Rigoletto, Opéra Bastille, 21 mai 2025
Retour sur l’interprétation de George Gagnidze
Le soir du 10 mai dernier, à la première de cette seconde série de représentations du chef-d’œuvre verdien, George Gagnidze, qui interprète Rigoletto, avait fait annoncer, avant la reprise de l’acte II, qu’il était souffrant mais qu’il souhaitait néanmoins mener à bout la représentation. Nous avons eu la chance de le réentendre dans des conditions optimales et il nous semble donc opportun de lui rendre entièrement justice. Ne revenons alors pas sur le reste de la distribution, dans l’ensemble égale à elle-même. Focalisons-nous pendant un instant sur le héros.
Dès l’introduction, la projection de l’interprète est franche, son timbre s’assombrissant à souhait dans le duettino avec Sparafucile, comme il se doit. La méditation qui s’ensuit se distingue par un phrasé de haut vol, avant de s’épanouir dans l’aigu, en guise de démenti de la folie du pressentiment qui déjà le taraude. Expressif dans le premier duo avec sa fille, il connaît toutes les nuances de l’inquiétude, lorsqu’il s’en remet aux bons soins de Giovanna, notamment dans la réitération de la strette (« Veglia, o donna, questo fiore »). Extrêmement articulé, son cri de désespoir ne sera que plus déchirant au finale I, après avoir constaté la mystification dont il a été la cible.
À l’acte II, l’invective à l’adresse des courtisans donne libre cours à l’éclat de la menace, sans cependant renoncer à la variation des teintes dès que le personnage évoque la malheureuse, puis dans la supplique, enfin quand il chasse ses acolytes. Ses retrouvailles avec la jeune fille, désormais abusée, se singularisent par un savant dosage entre défi et consolation, la vendetta de l’allegro étant d’abord murmurée, avant de s’éclore dans toute son indignation.

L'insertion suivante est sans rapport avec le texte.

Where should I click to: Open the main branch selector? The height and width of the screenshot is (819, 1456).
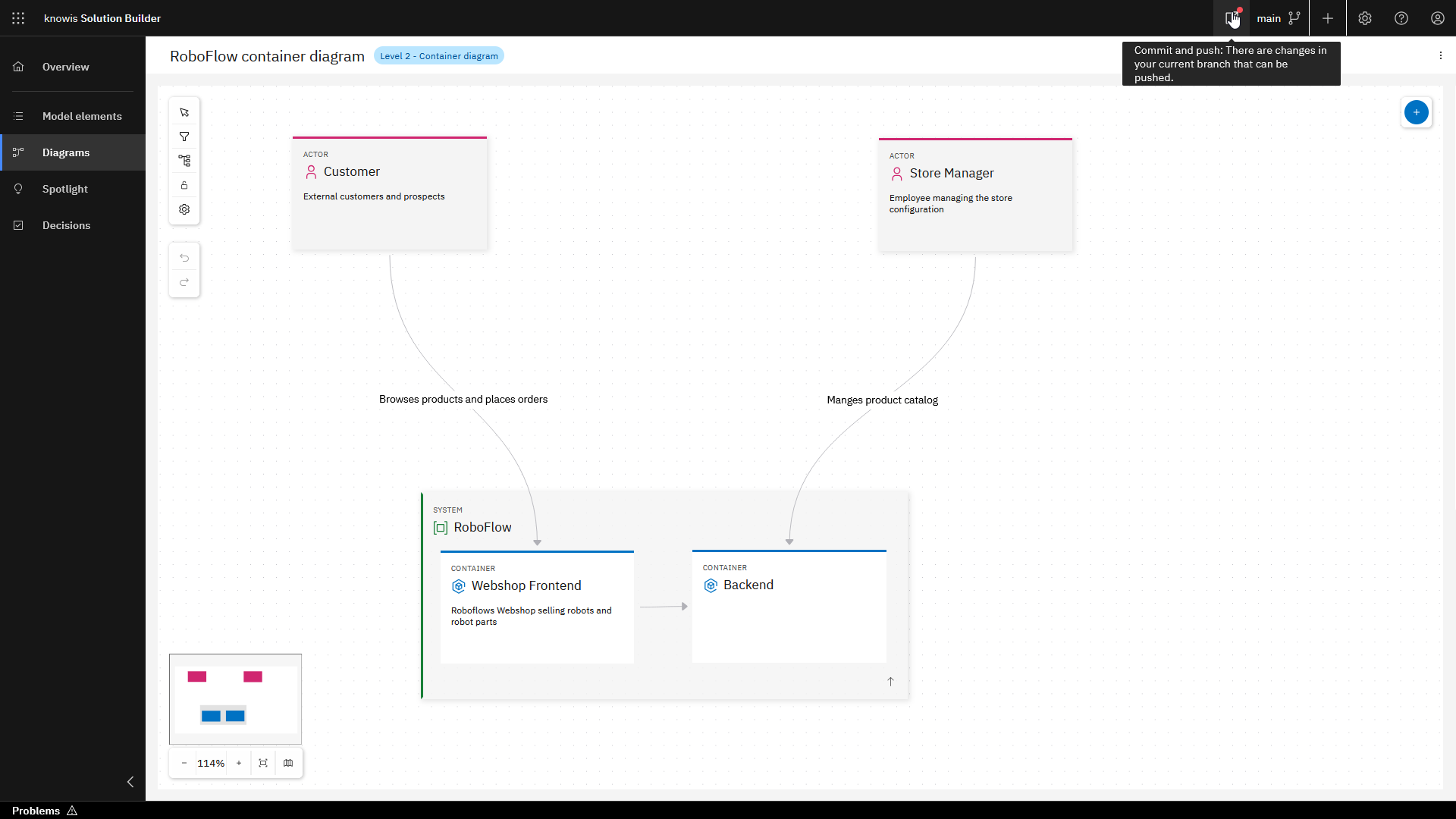(x=1279, y=17)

Le ton se faisant à nouveau combattif lors du quatuor mené par le duc (« Bella figlia dell’amore »), le désarroi du père doublement berné se nourrit d’un art exemplaire du declamato, malgré une légère baisse de spontanéité à la découverte du corps mourant de la victime.
Dmitry Korchak campe un duc de plus en plus vaillant, sans les minimes hésitations que nous avions relevées le 10 mai. Slávka Zamečníková est toujours aux anges. Tandis qu’Andrea Battistoni confirme sa maestria à la baguette : quel sublime martellement obsédant des cordes à la reprise de « Caro nome che il mio cor », à l’entrée des comploteurs…
Pour l’information, contrairement à ce qui avait été indiqué dans le flyer de la distribution de la première – et à ce que nous avions ici même renseigné –, c’est bien Alessandro Di Stefano, et non Ching-Lien Wu, qui dirige le chœur, excellent à tout moment.
Ovation bien méritée de la part du public.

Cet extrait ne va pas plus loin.